てのひらフレンズ探訪記 白楽編
- 更新日: 2025/01/28
お前を見ていたぞ、ここに来る前からな
雑貨屋、陶器店...ふらりと立ち寄った先で偶然に出会う。ふと目が合い、物言いたげなその顔に人間味のようなものを見出しては連れて帰りたい衝動に駆られてしまう。
てのひらサイズのそれらを私はフレンズと呼んで愛でている。
けっしてどこでも出会えるものではない。ただ居そうな場所を嗅ぎ付ける嗅覚には自信がある。
皆に愛されるようにデザインされた有名キャラクターには感じ得ない、作り手のご機嫌がたまたま乗ってしまったかのような表情。そんな顔付きがたまらなく好物である。愛嬌とも可愛さとも似て非なる魅力だ。

▲写真 : 激昂するハゼ、貝殻製の脆そうなカメ、ツインシーサー
フレンズたちは我が家でひとところに集い談合している。

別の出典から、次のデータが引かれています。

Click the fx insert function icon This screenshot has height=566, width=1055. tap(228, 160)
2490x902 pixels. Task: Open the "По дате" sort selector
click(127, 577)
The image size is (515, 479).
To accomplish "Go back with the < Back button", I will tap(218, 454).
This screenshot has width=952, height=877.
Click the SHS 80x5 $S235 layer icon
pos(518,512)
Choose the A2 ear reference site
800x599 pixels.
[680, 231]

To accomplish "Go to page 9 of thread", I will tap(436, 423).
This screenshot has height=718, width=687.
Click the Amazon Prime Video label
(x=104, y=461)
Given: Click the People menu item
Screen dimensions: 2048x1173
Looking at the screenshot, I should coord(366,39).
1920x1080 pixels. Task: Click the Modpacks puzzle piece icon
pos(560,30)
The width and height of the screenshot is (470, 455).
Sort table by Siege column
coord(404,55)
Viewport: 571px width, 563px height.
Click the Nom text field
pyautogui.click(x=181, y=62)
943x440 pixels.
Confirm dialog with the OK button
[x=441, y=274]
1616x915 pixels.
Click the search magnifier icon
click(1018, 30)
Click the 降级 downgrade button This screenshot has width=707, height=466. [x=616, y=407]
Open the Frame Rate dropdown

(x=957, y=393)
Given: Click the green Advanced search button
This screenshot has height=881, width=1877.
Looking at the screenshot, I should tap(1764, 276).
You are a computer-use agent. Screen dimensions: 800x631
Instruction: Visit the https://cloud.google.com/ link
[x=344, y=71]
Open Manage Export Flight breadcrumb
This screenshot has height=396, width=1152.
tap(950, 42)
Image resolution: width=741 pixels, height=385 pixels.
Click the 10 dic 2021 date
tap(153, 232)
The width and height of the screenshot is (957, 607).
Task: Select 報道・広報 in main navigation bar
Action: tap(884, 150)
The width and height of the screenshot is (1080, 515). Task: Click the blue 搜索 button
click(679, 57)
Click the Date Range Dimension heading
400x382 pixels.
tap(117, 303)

徐々にこの輪を広げ、ゆくゆくはど◯ぶつの森よろしく小さな村のように仕立てていくことが野望である 。
まだ見ぬフレンズたちと出会い、生活のさまであったり彼らの目を通して覗く街の景色を勝手に想像してみることが本企画の目的である。
◆

今回向かうのは東横線・白楽駅。今日は祝日なので駅前が程よく賑わっており、馴染みないながらアットホームな雰囲気。

足元を見て歩く癖があるが、地面に細く差し込む光の先には大体こういう景色がある。街歩きもすっかり玄人じみてきたこの頃は路地裏センサーが鋭敏。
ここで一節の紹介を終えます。